François Ghebaly is proud to present Now you’re a lake, Elizabeth Glaessner’s first exhibition with the gallery at its downtown Los Angeles space.
New York-based artist Elizabeth Glaessner creates vibrant, multi-layered pictorial universes in her paintings. Cast in chromatic swathes of hot and cool, Glaessner’s amorphous figures, evocative poses, and surreal environments blend art historical reference and cultural observation into paintings that pose more questions than answers. In large part, her practice converges on a de-centering of the authority of parable and moral image. Instead, Glaessner embraces ambiguity and improvisation in her work as rejections of absolutism, and experimental factors to test the limits of interpretation.
In her latest exhibition, Glaessner puts forward a body of new work interested in comparative notions of threshold. Long important in her visual imaginary are waterlines and other environmental in-betweens, which become symbols for the divides between conscious and subconscious, id and ego, real and illusory. In Now you’re a lake, the omnipresent lake is as much a character in each painting as Glaessner’s individual subjects. Bodies of water act as strange, bifurcating sites of reflection and inversion. Importantly, they encompass the actual visual perspective from which viewers almost always encounter the figures in each painting. For the artist, this arrangement points to a more pivotal threshold considered in the show: the interpretive space both made available and foreclosed to the viewer through composition, and, by extension, the black-box of our own sense-making. In this regard, the conceit of much of Glaessner’s painting is one of indexicality, to incline, interrupt, and even disabuse viewers of their interpretive precepts—namely the allocations of virtue, heroism, antipathy, or truth—by way of narrative ambiguity. This is, of course, in addition to the tension and counterpoint embedded in Glaessner’s paint itself.
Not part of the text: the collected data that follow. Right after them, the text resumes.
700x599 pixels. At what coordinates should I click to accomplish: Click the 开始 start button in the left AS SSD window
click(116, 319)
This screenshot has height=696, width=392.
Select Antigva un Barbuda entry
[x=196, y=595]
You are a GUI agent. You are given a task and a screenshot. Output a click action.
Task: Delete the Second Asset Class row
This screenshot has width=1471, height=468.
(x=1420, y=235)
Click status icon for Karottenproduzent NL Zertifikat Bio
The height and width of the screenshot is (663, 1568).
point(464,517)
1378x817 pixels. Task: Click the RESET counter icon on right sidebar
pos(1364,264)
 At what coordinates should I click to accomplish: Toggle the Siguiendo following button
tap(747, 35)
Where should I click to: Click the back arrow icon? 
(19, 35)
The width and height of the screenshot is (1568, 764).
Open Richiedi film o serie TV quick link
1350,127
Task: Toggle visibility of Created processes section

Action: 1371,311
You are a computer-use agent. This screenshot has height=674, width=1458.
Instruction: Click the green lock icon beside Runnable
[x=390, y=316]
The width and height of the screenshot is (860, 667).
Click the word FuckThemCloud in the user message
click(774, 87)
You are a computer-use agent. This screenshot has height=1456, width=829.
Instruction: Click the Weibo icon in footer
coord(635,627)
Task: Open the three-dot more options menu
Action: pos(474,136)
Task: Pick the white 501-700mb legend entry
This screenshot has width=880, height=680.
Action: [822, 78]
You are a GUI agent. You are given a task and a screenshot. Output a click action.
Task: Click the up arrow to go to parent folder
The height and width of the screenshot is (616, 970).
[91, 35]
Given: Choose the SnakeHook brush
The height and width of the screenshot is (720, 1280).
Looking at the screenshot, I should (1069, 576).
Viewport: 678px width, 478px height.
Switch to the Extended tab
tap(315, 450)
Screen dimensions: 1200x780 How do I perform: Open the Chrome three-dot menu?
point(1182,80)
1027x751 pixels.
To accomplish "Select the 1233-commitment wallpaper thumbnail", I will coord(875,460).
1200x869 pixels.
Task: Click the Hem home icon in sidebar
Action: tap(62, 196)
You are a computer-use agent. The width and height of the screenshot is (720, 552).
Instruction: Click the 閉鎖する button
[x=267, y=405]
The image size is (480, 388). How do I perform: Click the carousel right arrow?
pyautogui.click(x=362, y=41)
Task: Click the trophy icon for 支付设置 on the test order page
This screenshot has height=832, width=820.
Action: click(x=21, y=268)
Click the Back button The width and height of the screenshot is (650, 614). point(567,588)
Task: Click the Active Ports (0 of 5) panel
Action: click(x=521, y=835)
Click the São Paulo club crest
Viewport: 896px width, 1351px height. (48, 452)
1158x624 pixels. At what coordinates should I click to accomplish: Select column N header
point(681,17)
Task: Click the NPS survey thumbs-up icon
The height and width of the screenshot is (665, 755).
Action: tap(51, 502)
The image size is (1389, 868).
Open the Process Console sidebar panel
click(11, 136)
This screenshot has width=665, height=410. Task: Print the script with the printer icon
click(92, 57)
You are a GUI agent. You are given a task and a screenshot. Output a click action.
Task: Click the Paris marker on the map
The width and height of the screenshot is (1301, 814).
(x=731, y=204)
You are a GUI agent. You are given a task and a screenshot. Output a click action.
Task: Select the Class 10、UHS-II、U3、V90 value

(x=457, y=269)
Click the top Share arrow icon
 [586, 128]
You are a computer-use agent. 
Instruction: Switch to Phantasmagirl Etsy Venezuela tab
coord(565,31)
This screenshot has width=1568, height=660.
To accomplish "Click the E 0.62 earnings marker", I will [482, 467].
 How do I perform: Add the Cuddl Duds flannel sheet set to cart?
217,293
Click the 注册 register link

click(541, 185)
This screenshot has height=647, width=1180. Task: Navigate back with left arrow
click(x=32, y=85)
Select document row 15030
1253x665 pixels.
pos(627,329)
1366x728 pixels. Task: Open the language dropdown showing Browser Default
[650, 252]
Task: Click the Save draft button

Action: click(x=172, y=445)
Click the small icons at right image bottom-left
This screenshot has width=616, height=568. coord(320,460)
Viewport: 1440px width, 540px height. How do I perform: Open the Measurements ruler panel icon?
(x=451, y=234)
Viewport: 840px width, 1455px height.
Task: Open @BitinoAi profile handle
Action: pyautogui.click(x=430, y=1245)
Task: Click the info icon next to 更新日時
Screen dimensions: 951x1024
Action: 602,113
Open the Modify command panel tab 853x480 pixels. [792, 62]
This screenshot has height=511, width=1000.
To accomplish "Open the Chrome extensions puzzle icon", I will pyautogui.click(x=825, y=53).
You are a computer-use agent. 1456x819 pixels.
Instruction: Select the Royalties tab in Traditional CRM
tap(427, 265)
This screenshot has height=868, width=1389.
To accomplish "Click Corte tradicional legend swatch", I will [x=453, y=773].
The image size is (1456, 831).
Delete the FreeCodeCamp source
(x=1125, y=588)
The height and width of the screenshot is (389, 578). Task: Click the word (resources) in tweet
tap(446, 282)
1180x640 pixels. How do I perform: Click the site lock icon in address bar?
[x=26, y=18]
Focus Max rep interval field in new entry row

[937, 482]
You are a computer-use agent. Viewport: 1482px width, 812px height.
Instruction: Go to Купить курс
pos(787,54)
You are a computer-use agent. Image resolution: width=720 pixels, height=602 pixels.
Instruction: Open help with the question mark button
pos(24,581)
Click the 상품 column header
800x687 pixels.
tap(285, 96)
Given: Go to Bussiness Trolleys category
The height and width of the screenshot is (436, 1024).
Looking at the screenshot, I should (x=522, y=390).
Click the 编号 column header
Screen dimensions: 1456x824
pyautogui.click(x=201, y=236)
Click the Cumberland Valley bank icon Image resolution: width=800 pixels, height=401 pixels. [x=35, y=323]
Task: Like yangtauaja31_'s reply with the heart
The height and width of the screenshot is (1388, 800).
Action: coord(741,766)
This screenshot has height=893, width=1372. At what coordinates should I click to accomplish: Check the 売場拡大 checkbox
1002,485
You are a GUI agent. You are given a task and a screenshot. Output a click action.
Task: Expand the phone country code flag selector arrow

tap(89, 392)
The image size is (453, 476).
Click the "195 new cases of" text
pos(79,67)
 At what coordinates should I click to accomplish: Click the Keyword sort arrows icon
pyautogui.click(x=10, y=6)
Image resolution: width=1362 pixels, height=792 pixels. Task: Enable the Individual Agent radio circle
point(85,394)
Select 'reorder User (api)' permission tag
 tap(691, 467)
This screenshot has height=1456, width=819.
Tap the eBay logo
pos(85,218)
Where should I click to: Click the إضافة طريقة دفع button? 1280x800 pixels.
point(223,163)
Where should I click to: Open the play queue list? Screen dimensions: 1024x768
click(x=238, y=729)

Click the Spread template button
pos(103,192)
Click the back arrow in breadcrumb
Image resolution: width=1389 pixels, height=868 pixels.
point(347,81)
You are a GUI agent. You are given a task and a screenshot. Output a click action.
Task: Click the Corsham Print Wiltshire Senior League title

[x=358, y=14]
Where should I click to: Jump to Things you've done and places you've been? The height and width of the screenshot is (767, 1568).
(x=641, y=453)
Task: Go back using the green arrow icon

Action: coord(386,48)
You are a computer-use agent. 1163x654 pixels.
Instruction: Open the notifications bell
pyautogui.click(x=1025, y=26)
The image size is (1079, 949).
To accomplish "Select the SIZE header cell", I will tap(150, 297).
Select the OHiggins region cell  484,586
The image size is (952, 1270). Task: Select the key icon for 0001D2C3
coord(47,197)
Atop the exhibition’s eponymous body of water, slant retellings of familiar myths take center stage in works like Becoming a Lake (2024) and Head in the Water (2024). The former shows a Narcissus-like figure bent at water’s edge, her face submerged as though escaping into her own reflection. In the latter, Glaessner portrays a sphinx character, a recurring figure in her work, laying prone along a shoreline. The Sphinx’s riddle is famously solved by Oedipus in accounts from Ovid, Sophocles, Hesiod and others, in a resolution that would free the city of Thebes and make Oedipus an ostensible hero, but only accelerates his tragic demise as king. In Glaessner’s version, the sphinx is cleaved at the shoulders by the upper boundary of the painting so as to appear headless, its visage only partly visible in the figure’s blurred reflection on the water. Upon close examination there are two faces reflected, though how they belong to the original sphinx remains unclear.
In another set of paintings, Day into Night, Earth Sucking Sky and Undertoe (2024), Glaessner paints arched bodies that resemble the Egyptian deity Nwt, goddess of the visible sky. In classical representations, she’s often shown in continual intercourse with Geb, or earth, below her. Here, Glaessner interpolates the goddess posture as a figure stretched horizontally along the top of the painting as though comprising a sky both above and below the surface of the water. Her head sinking beneath (from Glaessner, “a slippage, or break in one’s perception of reality”), the figure enters a position of vulnerability or disorientation. Like many works in the show, the assemblage of other limbs and figures contorted beneath the water serve only to further ambiguate the scene, calling to mind the aggregate disquietude of Félix Vallotton’s multi-figure nudes.
“How much,” asks Glaessner, “does the position of the body communicate when placed in different contexts? Can it be both submissive and empowered—human and beast? In my mind, these figures exist in a sort of murky intermediacy. A purgatory, maybe.”